PFMP_APPCULL_DL_DRAW

All stages are combined into a single process. A pfDispList is built by pfCull and rendered by pfDraw.

PFMP_APP_CULLDRAW

The CULL and DRAW stages are combined in a process that is separate from the application process. A pfDispList is not used. pfDraw both culls and renders the scene. Equivalent to (PFMP_FORK_CULL).

PFMP_APP_CULL_DL_DRAW

The CULL and DRAW stages are combined in a process that is separate from the application process. A pfDispList is built by pfCull and rendered by pfDraw. Equivalent to (PFMP_FORK_CULL | PFMP_CULL_DL_DRAW).

PFMP_APPCULLoDRAW

The APP and CULL stages are combined in a process that is separate from, but overlaps, the DRAW process. Equivalent to (PFMP_FORK_DRAW | PFMP_CULLoDRAW).

PFMP_APP_CULL_DRAW

The APP, CULL, and DRAW stages are each separate processes. Equivalent to (PFMP_FORK_CULL | PFMP_FORK_DRAW).

PFMP_APP_CULLoDRAW

The APP, CULL, and DRAW stages are each separate processes and the CULL and DRAW process are overlapped. Equivalent to (PFMP_FORK_CULL | PFMP_FORK_DRAW | PFMP_CULLoDRAW).

PFMP_FORK_LPOINT

Fork a light process, pfLPointState.

The “o” in PFMP_CULLoDRAW stands for “overlap.” The CULL and DRAW processes can overlap when they are separate. Figure 11-4 shows that the DRAW process acts on the first frame one screen refresh earlier in the PFMP_CULLoDRAW model than in the PFMP_APP_CULL_DRAW model.

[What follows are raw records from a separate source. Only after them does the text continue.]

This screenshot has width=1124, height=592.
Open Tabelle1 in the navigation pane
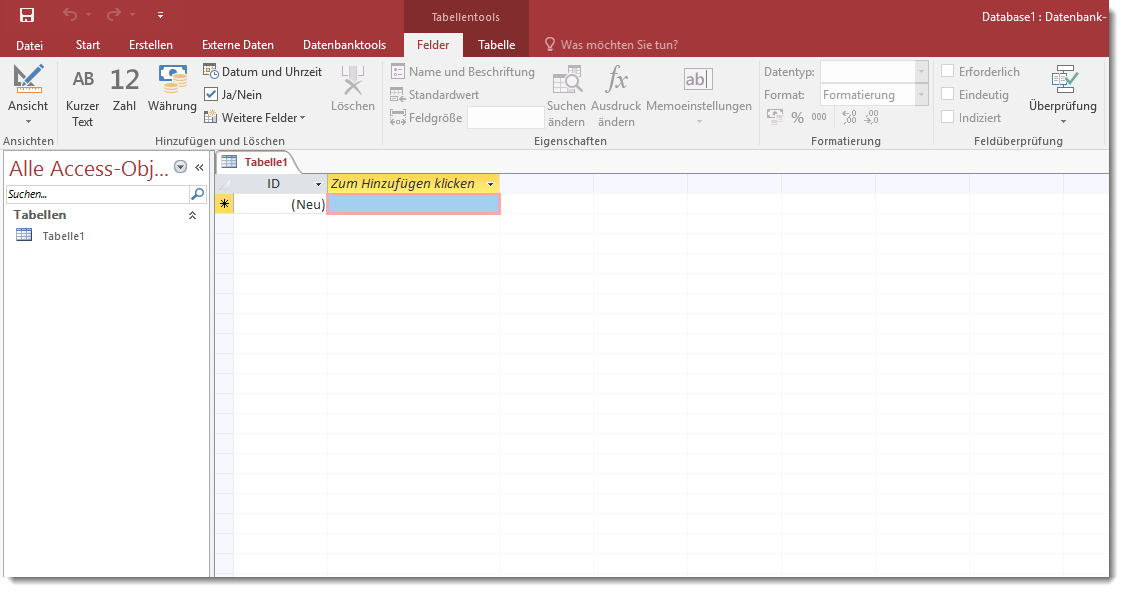tap(62, 236)
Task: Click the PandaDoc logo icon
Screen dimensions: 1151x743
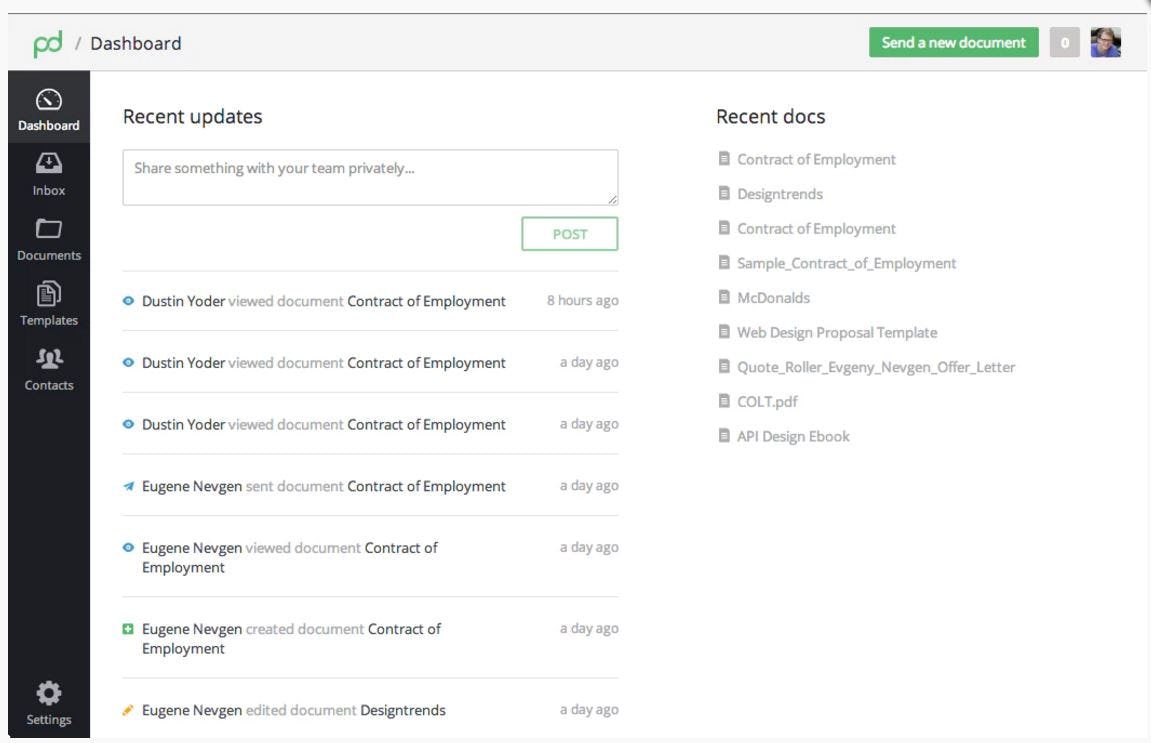Action: coord(48,43)
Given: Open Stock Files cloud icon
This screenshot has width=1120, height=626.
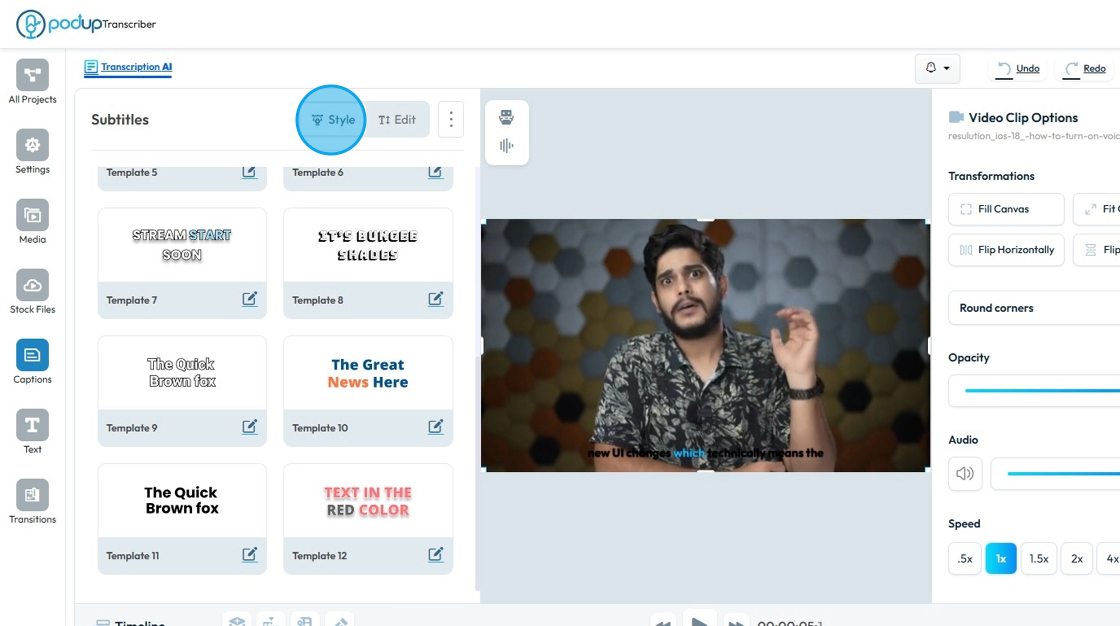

Figure 11-4. PFMP_CULLoDRAW

PFMP_CULLoDRAW

Common Multiprocessing Models

Figure 11-5 shows four common multiprocessing models.

Figure 11-5. Four Common Multiprocessing Models

Four Common Multiprocessing Models


Tip: In two-processor mode, fork off the stage that consumes the most time.


Default Processing Models

The default multiprocessing model set up by PFMP_DEFAULT depends on the following:

  • Number of pfPipes

  • Number of unrestricted CPUs

One pfPipe

If there is one pfPipe in the system, the default multiprocessing model depends upon the number of unrestricted CPUs, as described in Table 11-2.

Table 11-2. Default Multiprocessing Models

Number of CPUs

Default Multiprocessing Model

1

PFMP_APPCULLDRAW

2

PFMP_APPCULL_DRAW

3

PFMP_APP_CULL_DRAW


Multiple pfPipes

When multiple pfPipes are configured, the default multiprocessing model always defaults to pfPipe::PFMP_APP_CULL_DRAW. In multiprocessing models, the CULL process must be separate from the APP process.

Choosing a Multiprocessing Model

An application only runs as fast as its slowest stage. To improve the performance of your application, you need to determine which stage acts as a bottleneck. Generally, of the three synchronous processes, the DRAW stage takes the most time. Place the stage that requires the longest time in its own process.

Automatic Multiprocessing

When you enable the Process Manager, pfuProcessManager, found in libpfutil, it automatically evaluates the number of processes and processors that you have and spreads the processes evenly over the processors. You enable pfuProcessManager with the routine pfuInitDefaultProcessManager().


Note: pfuProcessManager obsoletes pfuLockCPU.